> Problem:
Duplicate the rows below word for word, starting at the line containing "This screenshot has width=782, height=915." and ending after the line containing "[x=225, y=527]".

> Item coordinate data:
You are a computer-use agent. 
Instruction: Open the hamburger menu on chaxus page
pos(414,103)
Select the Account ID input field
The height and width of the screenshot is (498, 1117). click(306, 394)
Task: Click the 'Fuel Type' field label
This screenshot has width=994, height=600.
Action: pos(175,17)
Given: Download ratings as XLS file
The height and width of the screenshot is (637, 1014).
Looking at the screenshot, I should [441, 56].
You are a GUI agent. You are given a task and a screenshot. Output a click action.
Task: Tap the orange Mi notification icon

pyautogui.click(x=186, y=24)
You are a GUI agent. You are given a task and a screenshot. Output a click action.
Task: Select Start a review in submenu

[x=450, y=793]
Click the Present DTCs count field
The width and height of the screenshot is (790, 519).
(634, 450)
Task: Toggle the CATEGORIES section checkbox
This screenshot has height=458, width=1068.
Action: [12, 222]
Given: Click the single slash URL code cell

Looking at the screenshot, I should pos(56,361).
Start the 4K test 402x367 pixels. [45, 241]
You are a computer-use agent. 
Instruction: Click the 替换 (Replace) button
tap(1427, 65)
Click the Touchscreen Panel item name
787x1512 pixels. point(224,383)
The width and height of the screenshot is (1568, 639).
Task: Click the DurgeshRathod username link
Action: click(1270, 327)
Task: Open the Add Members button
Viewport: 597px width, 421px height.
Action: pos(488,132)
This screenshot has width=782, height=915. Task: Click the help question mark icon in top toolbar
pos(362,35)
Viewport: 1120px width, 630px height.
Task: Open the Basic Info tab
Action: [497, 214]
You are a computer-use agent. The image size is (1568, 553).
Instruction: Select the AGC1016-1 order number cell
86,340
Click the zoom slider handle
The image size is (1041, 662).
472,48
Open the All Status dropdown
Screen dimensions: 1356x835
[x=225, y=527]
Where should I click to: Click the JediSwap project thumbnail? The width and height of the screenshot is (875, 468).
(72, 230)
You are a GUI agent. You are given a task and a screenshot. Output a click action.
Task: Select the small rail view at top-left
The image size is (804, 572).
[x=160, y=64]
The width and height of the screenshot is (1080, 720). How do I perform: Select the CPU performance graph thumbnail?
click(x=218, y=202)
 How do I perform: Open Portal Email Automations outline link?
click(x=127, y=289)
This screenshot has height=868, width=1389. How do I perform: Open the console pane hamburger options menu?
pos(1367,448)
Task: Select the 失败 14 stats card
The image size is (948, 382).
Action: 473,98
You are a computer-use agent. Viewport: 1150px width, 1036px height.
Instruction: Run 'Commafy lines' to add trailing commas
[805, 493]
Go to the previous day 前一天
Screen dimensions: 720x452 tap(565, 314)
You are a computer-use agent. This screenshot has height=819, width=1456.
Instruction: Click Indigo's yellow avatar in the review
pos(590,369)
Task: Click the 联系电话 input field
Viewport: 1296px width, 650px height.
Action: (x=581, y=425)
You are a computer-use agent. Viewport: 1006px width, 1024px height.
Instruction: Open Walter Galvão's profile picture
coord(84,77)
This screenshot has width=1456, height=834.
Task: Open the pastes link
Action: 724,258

> Worked answer:
This screenshot has width=782, height=915. Task: Click the help question mark icon in top toolbar
pos(362,35)
Viewport: 1120px width, 630px height.
Task: Open the Basic Info tab
Action: [497, 214]
You are a computer-use agent. The image size is (1568, 553).
Instruction: Select the AGC1016-1 order number cell
86,340
Click the zoom slider handle
The image size is (1041, 662).
472,48
Open the All Status dropdown
Screen dimensions: 1356x835
[x=225, y=527]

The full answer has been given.